Project 5: Dual-Core Audio Synthesizer
Build a real‑time audio synth with DMA output and split the workload across two cores.
Quick Reference
| Attribute | Value |
|---|---|
| Difficulty | Level 3: Advanced |
| Time Estimate | 1-2 weeks |
| Main Programming Language | C |
| Alternative Programming Languages | Rust |
| Coolness Level | Level 5: “Realtime DSP” |
| Business Potential | 3. Audio tools and embedded instruments |
| Prerequisites | DMA basics, timers, basic DSP math |
| Key Topics | Audio sampling, DMA double buffer, multicore scheduling |
1. Learning Objectives
- Generate audio waveforms at 44.1/48 kHz.
- Stream audio samples via DMA to PWM or I2S DAC.
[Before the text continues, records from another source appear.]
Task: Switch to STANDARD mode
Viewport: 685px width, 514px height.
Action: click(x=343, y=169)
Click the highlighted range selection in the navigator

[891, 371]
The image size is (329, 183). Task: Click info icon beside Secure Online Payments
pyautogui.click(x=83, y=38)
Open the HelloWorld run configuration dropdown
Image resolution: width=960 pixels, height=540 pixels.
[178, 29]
- Split UI/control vs audio rendering across two cores.
- Implement envelopes and simple filters.
- Prove glitch‑free audio with buffer underrun detection.
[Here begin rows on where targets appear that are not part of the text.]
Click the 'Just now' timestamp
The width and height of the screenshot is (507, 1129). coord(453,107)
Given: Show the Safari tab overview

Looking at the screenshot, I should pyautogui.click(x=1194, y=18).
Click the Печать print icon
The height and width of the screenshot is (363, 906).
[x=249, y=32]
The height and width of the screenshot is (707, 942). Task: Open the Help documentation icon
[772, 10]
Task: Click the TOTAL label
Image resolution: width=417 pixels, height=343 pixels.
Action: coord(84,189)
2. All Theory Needed (Per-Concept Breakdown)
2.1 Digital Audio Sampling and DSP Basics
Fundamentals
Digital audio represents sound as discrete samples at a fixed sample rate. Each sample is an amplitude value, and the DAC/PWM converts it back to analog. Nyquist tells us the maximum representable frequency is half the sample rate.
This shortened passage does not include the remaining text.